Copy the records again starting with the line with "You are a GUI" and going on through the line with "Screen dimensions: 597x581 (48, 15)", changing "Overview" to "Details" and leaving everything else as it is. Leave the pictures out.

-- TASK INPUTS start --

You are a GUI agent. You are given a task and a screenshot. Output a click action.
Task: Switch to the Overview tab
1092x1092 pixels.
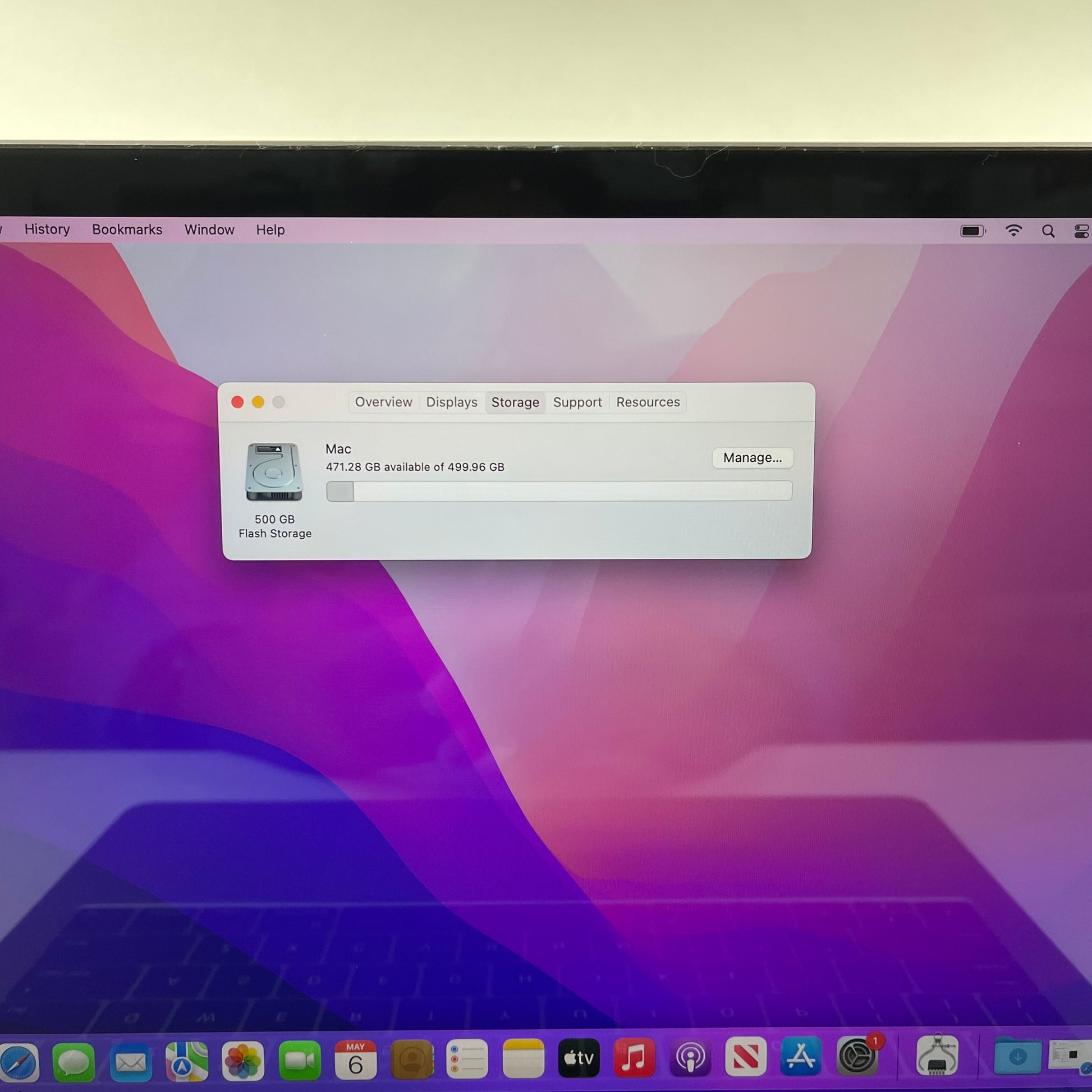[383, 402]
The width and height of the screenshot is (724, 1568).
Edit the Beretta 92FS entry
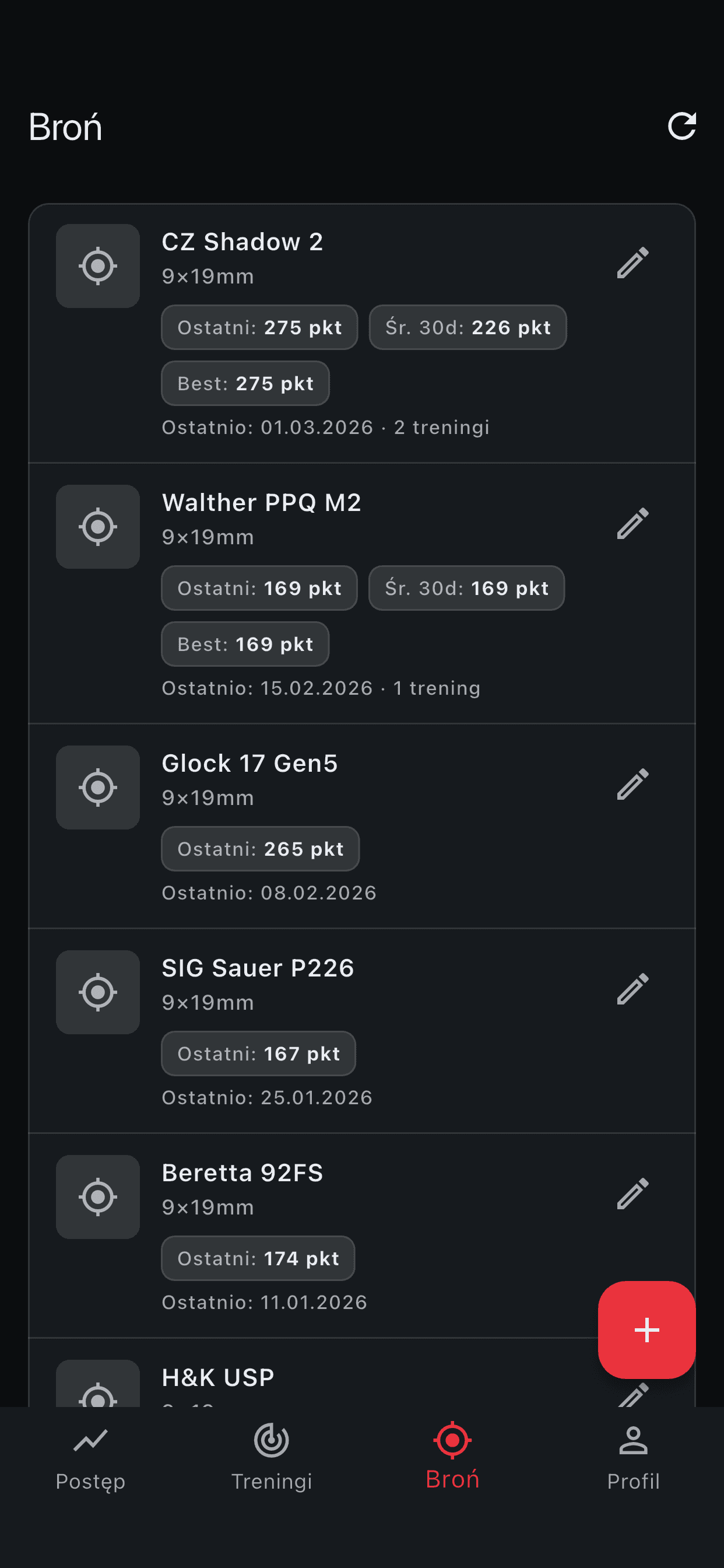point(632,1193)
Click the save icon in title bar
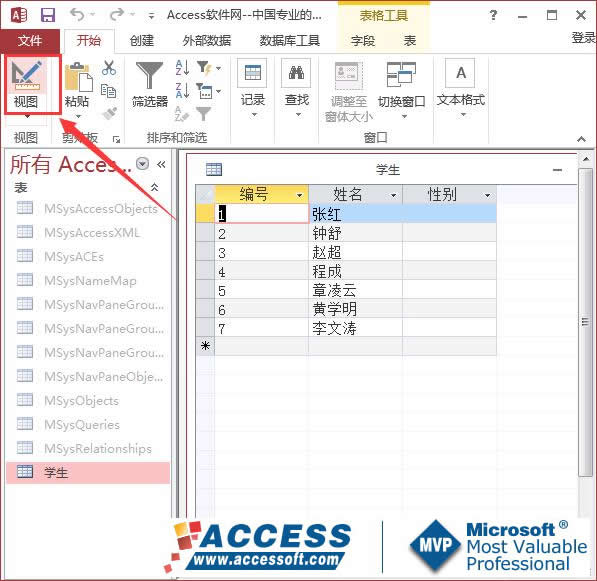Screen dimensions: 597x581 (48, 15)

-- TASK INPUTS end --
-- TASK INPUTS start --

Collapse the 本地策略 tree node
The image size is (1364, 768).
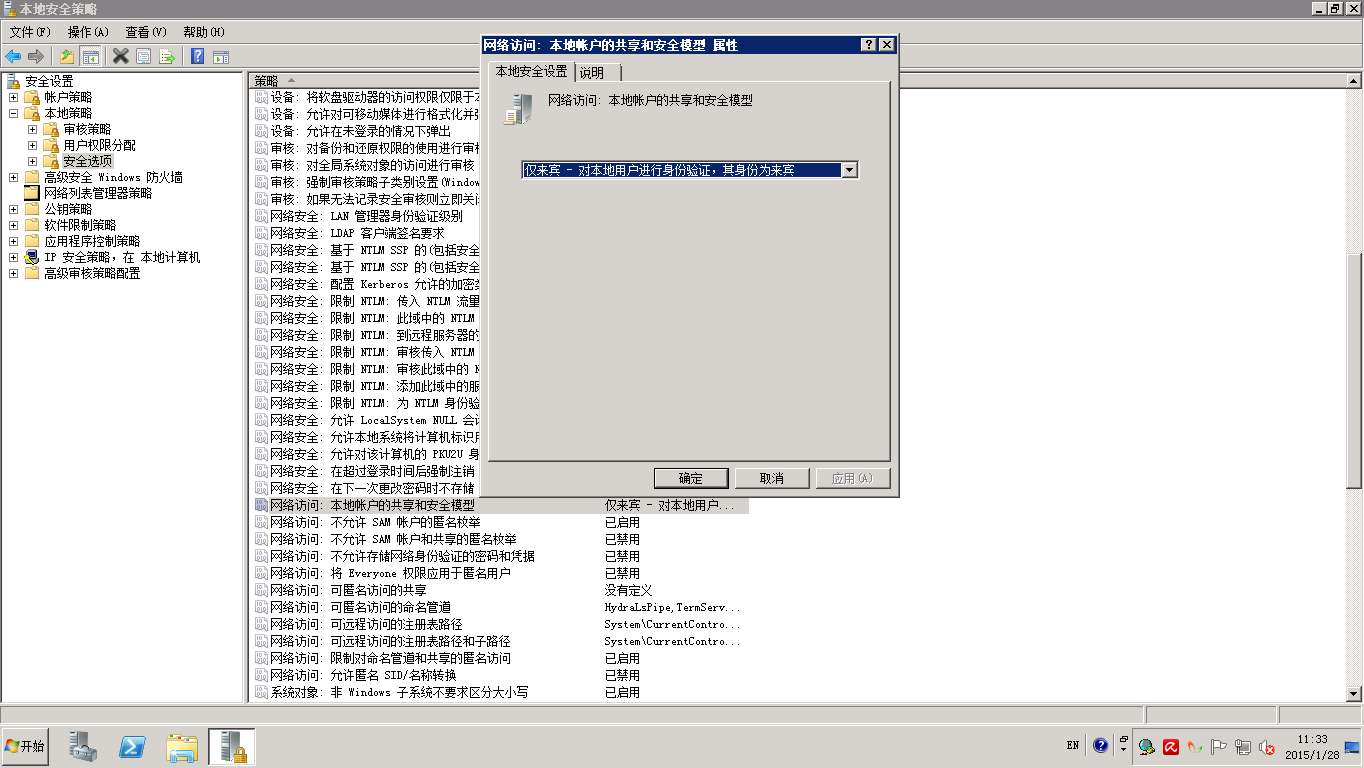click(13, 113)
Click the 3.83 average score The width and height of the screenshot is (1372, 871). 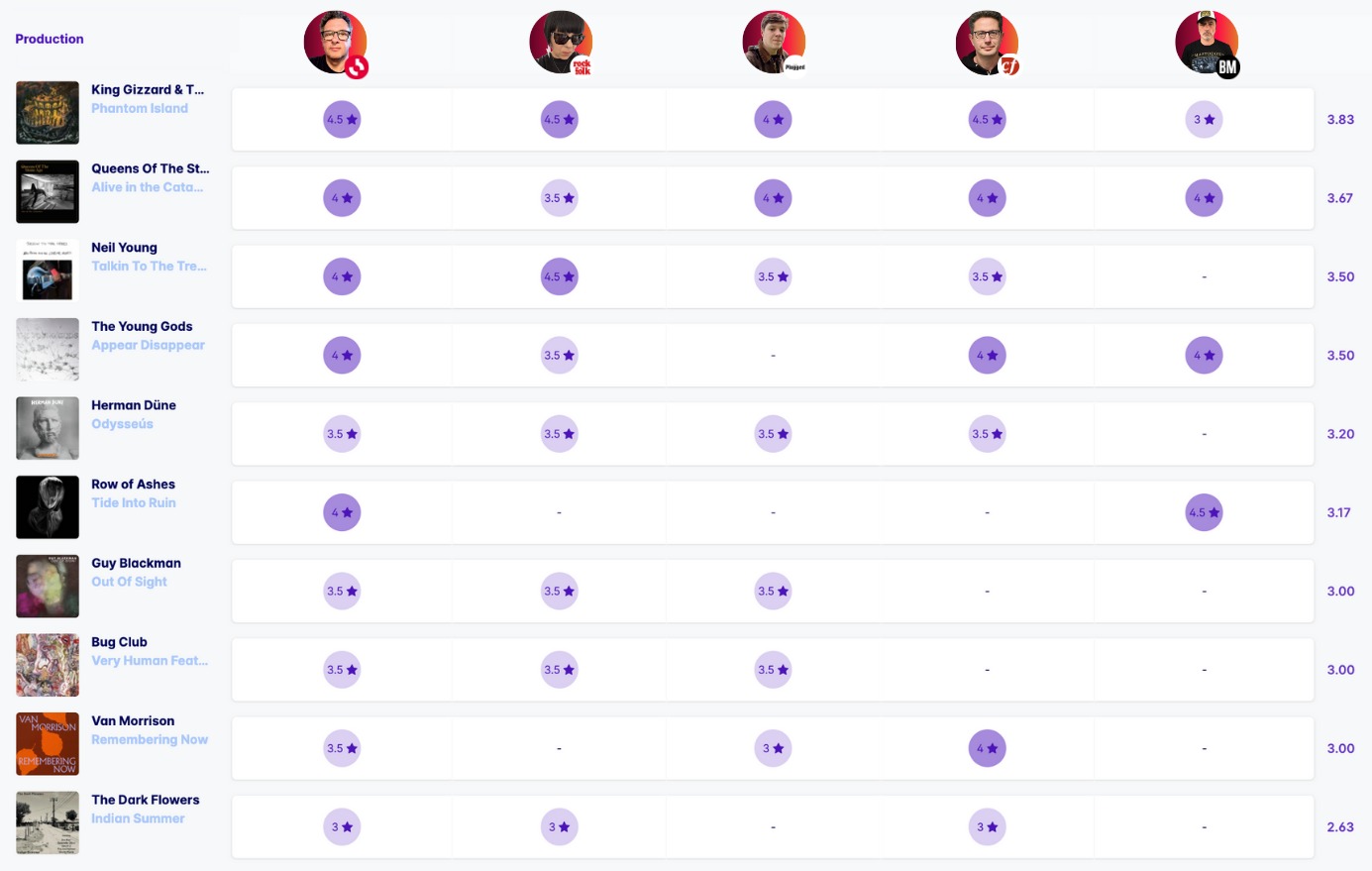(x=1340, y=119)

-- TASK INPUTS end --
-- TASK INPUTS start --

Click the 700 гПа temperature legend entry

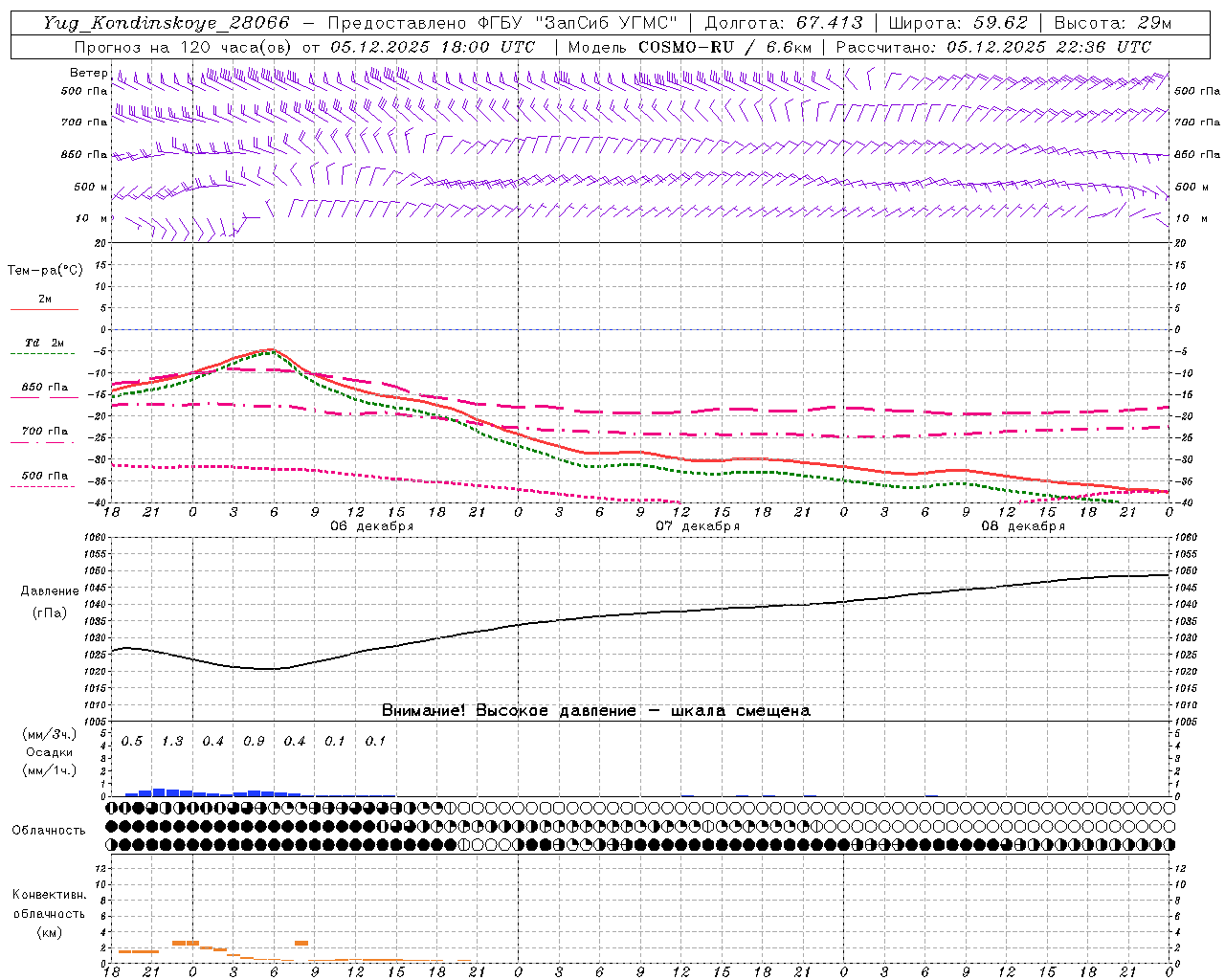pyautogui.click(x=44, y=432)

-- TASK INPUTS end --

# [FINAL RESULT]
You are a GUI agent. You are given a task and a screenshot. Output a click action.
Task: Switch to the Details tab
1092x1092 pixels.
[383, 402]
The width and height of the screenshot is (724, 1568).
Edit the Beretta 92FS entry
point(632,1193)
Click the save icon in title bar
Screen dimensions: 597x581 (48, 15)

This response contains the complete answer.